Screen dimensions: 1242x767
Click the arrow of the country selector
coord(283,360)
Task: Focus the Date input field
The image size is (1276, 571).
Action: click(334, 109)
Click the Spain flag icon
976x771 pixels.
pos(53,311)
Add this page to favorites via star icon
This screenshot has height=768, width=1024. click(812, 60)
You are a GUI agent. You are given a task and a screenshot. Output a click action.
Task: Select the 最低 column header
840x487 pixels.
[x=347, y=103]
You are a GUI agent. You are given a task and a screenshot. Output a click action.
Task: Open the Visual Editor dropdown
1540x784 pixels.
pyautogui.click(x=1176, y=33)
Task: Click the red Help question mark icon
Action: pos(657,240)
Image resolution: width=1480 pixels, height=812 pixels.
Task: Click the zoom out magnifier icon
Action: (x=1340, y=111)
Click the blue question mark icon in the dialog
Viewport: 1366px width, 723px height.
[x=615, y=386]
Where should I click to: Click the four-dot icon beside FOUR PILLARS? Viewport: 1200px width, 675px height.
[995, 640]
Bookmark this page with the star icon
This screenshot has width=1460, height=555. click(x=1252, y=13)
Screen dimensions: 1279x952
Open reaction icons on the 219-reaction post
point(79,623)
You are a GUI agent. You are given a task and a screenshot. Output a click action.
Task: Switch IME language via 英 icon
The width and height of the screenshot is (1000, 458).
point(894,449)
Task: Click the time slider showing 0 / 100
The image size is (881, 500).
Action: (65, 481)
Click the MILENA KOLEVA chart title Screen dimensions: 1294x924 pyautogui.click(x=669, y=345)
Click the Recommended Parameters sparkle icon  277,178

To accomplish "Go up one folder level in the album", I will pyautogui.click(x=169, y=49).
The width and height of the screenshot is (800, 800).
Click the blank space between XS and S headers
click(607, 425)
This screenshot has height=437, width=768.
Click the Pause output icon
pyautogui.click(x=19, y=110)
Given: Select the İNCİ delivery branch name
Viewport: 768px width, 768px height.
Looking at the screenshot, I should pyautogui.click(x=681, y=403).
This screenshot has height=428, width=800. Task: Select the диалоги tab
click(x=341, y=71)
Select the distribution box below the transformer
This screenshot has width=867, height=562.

****************************************

■ Exercise objective: Go over the entries above and say how many lines hold the string "dimensions", with no other text.

■ The answer: 3